● **Work order**:
Each line of the data should be transcribed exactly as given.

[Saved entries]
● ● ● ● ●
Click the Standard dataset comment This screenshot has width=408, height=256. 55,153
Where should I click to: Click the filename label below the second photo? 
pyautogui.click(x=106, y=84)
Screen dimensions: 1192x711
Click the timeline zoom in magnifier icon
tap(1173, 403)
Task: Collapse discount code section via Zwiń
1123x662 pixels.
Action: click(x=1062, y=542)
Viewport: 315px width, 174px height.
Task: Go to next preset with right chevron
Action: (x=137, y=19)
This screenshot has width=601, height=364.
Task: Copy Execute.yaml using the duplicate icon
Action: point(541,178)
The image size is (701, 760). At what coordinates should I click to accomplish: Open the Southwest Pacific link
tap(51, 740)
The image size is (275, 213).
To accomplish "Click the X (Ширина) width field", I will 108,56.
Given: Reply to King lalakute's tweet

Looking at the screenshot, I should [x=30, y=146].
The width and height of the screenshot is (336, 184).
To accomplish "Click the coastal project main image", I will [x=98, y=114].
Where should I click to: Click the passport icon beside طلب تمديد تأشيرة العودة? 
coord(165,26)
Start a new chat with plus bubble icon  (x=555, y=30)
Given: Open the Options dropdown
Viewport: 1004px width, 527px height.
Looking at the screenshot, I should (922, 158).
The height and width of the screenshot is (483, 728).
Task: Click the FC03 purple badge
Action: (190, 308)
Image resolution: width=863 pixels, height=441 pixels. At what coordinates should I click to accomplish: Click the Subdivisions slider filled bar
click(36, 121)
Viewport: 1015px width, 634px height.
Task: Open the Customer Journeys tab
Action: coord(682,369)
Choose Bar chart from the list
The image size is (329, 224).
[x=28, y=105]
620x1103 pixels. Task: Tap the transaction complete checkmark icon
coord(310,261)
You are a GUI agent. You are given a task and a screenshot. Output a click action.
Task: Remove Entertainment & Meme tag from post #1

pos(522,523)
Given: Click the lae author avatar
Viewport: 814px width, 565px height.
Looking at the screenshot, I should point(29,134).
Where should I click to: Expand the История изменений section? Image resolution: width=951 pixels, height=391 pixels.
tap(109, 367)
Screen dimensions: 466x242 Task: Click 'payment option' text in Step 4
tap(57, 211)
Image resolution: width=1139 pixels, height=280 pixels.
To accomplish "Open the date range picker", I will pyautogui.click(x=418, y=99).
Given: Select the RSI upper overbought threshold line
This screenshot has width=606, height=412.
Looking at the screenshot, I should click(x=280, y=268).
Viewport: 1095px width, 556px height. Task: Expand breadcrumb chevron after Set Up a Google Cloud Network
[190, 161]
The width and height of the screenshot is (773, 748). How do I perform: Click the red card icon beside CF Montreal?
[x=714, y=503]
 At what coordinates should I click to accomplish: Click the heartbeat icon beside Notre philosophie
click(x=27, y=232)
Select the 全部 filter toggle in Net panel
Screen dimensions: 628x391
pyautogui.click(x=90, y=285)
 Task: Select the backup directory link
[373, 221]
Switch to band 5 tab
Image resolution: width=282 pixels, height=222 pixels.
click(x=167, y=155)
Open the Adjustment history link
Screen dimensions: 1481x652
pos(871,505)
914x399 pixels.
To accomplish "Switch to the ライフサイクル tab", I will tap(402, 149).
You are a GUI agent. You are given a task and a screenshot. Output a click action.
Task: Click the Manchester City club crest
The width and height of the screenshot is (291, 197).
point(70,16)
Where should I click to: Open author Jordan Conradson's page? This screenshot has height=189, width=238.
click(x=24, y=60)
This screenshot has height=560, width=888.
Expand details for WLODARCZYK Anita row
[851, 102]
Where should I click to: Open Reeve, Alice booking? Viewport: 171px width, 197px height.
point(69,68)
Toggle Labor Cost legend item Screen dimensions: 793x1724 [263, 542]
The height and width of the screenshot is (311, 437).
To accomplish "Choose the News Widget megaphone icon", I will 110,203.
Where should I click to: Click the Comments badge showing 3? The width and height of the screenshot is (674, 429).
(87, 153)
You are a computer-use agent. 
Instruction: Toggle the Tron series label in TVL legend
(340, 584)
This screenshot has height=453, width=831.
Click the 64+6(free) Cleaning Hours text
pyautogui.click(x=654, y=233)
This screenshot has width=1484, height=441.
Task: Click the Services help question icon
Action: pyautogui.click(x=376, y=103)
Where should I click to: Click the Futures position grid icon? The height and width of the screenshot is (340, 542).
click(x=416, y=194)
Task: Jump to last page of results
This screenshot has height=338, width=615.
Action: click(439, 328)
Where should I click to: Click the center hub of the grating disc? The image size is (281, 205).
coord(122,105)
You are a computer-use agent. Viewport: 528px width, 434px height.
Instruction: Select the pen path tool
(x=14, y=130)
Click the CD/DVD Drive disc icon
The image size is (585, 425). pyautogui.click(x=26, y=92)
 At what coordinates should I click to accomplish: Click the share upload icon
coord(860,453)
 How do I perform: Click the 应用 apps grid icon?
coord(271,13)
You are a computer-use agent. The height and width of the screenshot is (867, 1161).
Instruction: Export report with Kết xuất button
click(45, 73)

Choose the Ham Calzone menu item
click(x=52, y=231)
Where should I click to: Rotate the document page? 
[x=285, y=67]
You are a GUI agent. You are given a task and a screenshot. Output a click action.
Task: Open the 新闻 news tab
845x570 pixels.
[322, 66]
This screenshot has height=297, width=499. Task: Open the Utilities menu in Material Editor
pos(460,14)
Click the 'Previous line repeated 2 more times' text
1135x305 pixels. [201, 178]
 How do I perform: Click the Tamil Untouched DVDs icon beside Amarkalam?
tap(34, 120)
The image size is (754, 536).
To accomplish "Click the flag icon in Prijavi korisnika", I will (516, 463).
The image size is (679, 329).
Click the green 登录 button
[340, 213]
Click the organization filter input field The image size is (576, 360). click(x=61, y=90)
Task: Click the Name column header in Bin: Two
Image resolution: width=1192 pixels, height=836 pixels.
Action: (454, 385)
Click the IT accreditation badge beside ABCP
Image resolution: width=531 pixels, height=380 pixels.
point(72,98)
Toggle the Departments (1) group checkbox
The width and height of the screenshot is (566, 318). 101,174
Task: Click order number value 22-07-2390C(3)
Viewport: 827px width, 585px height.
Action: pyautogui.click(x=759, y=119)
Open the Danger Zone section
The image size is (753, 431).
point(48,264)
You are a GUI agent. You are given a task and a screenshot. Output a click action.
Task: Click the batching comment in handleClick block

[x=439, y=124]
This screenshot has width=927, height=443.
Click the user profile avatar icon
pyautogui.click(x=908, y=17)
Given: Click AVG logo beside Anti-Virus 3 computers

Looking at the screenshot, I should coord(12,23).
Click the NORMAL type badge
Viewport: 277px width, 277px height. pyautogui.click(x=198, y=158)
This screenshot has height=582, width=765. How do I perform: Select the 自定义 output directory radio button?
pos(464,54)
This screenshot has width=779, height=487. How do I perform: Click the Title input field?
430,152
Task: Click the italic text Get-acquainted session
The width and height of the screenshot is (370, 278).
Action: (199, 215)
● ● ● ● ●
● **Task response**:
Click the Standard dataset comment This screenshot has width=408, height=256. 55,153
Where should I click to: Click the filename label below the second photo? 
pyautogui.click(x=106, y=84)
Screen dimensions: 1192x711
Click the timeline zoom in magnifier icon
tap(1173, 403)
Task: Collapse discount code section via Zwiń
1123x662 pixels.
Action: click(x=1062, y=542)
Viewport: 315px width, 174px height.
Task: Go to next preset with right chevron
Action: (x=137, y=19)
This screenshot has width=601, height=364.
Task: Copy Execute.yaml using the duplicate icon
Action: point(541,178)
The image size is (701, 760). At what coordinates should I click to accomplish: Open the Southwest Pacific link
tap(51, 740)
The image size is (275, 213).
To accomplish "Click the X (Ширина) width field", I will 108,56.
Given: Reply to King lalakute's tweet

Looking at the screenshot, I should [x=30, y=146].
The width and height of the screenshot is (336, 184).
To accomplish "Click the coastal project main image", I will [x=98, y=114].
Where should I click to: Click the passport icon beside طلب تمديد تأشيرة العودة? 
coord(165,26)
Start a new chat with plus bubble icon  (x=555, y=30)
Given: Open the Options dropdown
Viewport: 1004px width, 527px height.
Looking at the screenshot, I should (922, 158).
The height and width of the screenshot is (483, 728).
Task: Click the FC03 purple badge
Action: (190, 308)
Image resolution: width=863 pixels, height=441 pixels. At what coordinates should I click to accomplish: Click the Subdivisions slider filled bar
click(36, 121)
Viewport: 1015px width, 634px height.
Task: Open the Customer Journeys tab
Action: coord(682,369)
Choose Bar chart from the list
The image size is (329, 224).
[x=28, y=105]
620x1103 pixels. Task: Tap the transaction complete checkmark icon
coord(310,261)
You are a GUI agent. You are given a task and a screenshot. Output a click action.
Task: Remove Entertainment & Meme tag from post #1

pos(522,523)
Given: Click the lae author avatar
Viewport: 814px width, 565px height.
Looking at the screenshot, I should point(29,134).
Where should I click to: Expand the История изменений section? Image resolution: width=951 pixels, height=391 pixels.
tap(109, 367)
Screen dimensions: 466x242 Task: Click 'payment option' text in Step 4
tap(57, 211)
Image resolution: width=1139 pixels, height=280 pixels.
To accomplish "Open the date range picker", I will pyautogui.click(x=418, y=99).
Given: Select the RSI upper overbought threshold line
This screenshot has width=606, height=412.
Looking at the screenshot, I should click(x=280, y=268).
Viewport: 1095px width, 556px height. Task: Expand breadcrumb chevron after Set Up a Google Cloud Network
[190, 161]
The width and height of the screenshot is (773, 748). How do I perform: Click the red card icon beside CF Montreal?
[x=714, y=503]
 At what coordinates should I click to accomplish: Click the heartbeat icon beside Notre philosophie
click(x=27, y=232)
Select the 全部 filter toggle in Net panel
Screen dimensions: 628x391
pyautogui.click(x=90, y=285)
 Task: Select the backup directory link
[373, 221]
Switch to band 5 tab
Image resolution: width=282 pixels, height=222 pixels.
click(x=167, y=155)
Open the Adjustment history link
Screen dimensions: 1481x652
pos(871,505)
914x399 pixels.
To accomplish "Switch to the ライフサイクル tab", I will tap(402, 149).
You are a GUI agent. You are given a task and a screenshot. Output a click action.
Task: Click the Manchester City club crest
The width and height of the screenshot is (291, 197).
point(70,16)
Where should I click to: Open author Jordan Conradson's page? This screenshot has height=189, width=238.
click(x=24, y=60)
This screenshot has height=560, width=888.
Expand details for WLODARCZYK Anita row
[851, 102]
Where should I click to: Open Reeve, Alice booking? Viewport: 171px width, 197px height.
point(69,68)
Toggle Labor Cost legend item Screen dimensions: 793x1724 [263, 542]
The height and width of the screenshot is (311, 437).
To accomplish "Choose the News Widget megaphone icon", I will 110,203.
Where should I click to: Click the Comments badge showing 3? The width and height of the screenshot is (674, 429).
(87, 153)
You are a computer-use agent. 
Instruction: Toggle the Tron series label in TVL legend
(340, 584)
This screenshot has height=453, width=831.
Click the 64+6(free) Cleaning Hours text
pyautogui.click(x=654, y=233)
This screenshot has width=1484, height=441.
Task: Click the Services help question icon
Action: pyautogui.click(x=376, y=103)
Where should I click to: Click the Futures position grid icon? The height and width of the screenshot is (340, 542).
click(x=416, y=194)
Task: Jump to last page of results
This screenshot has height=338, width=615.
Action: click(439, 328)
Where should I click to: Click the center hub of the grating disc? The image size is (281, 205).
coord(122,105)
You are a computer-use agent. Viewport: 528px width, 434px height.
Instruction: Select the pen path tool
(x=14, y=130)
Click the CD/DVD Drive disc icon
The image size is (585, 425). pyautogui.click(x=26, y=92)
 At what coordinates should I click to accomplish: Click the share upload icon
coord(860,453)
 How do I perform: Click the 应用 apps grid icon?
coord(271,13)
You are a computer-use agent. The height and width of the screenshot is (867, 1161).
Instruction: Export report with Kết xuất button
click(45, 73)

Choose the Ham Calzone menu item
click(x=52, y=231)
Where should I click to: Rotate the document page? 
[x=285, y=67]
You are a GUI agent. You are given a task and a screenshot. Output a click action.
Task: Open the 新闻 news tab
845x570 pixels.
[322, 66]
This screenshot has height=297, width=499. Task: Open the Utilities menu in Material Editor
pos(460,14)
Click the 'Previous line repeated 2 more times' text
1135x305 pixels. [201, 178]
 How do I perform: Click the Tamil Untouched DVDs icon beside Amarkalam?
tap(34, 120)
The image size is (754, 536).
To accomplish "Click the flag icon in Prijavi korisnika", I will (516, 463).
The image size is (679, 329).
Click the green 登录 button
[340, 213]
Click the organization filter input field The image size is (576, 360). click(x=61, y=90)
Task: Click the Name column header in Bin: Two
Image resolution: width=1192 pixels, height=836 pixels.
Action: (454, 385)
Click the IT accreditation badge beside ABCP
Image resolution: width=531 pixels, height=380 pixels.
point(72,98)
Toggle the Departments (1) group checkbox
The width and height of the screenshot is (566, 318). 101,174
Task: Click order number value 22-07-2390C(3)
Viewport: 827px width, 585px height.
Action: pyautogui.click(x=759, y=119)
Open the Danger Zone section
The image size is (753, 431).
point(48,264)
You are a GUI agent. You are given a task and a screenshot. Output a click action.
Task: Click the batching comment in handleClick block

[x=439, y=124]
This screenshot has width=927, height=443.
Click the user profile avatar icon
pyautogui.click(x=908, y=17)
Given: Click AVG logo beside Anti-Virus 3 computers

Looking at the screenshot, I should coord(12,23).
Click the NORMAL type badge
Viewport: 277px width, 277px height. pyautogui.click(x=198, y=158)
This screenshot has height=582, width=765. How do I perform: Select the 自定义 output directory radio button?
pos(464,54)
This screenshot has width=779, height=487. How do I perform: Click the Title input field?
430,152
Task: Click the italic text Get-acquainted session
The width and height of the screenshot is (370, 278).
Action: (199, 215)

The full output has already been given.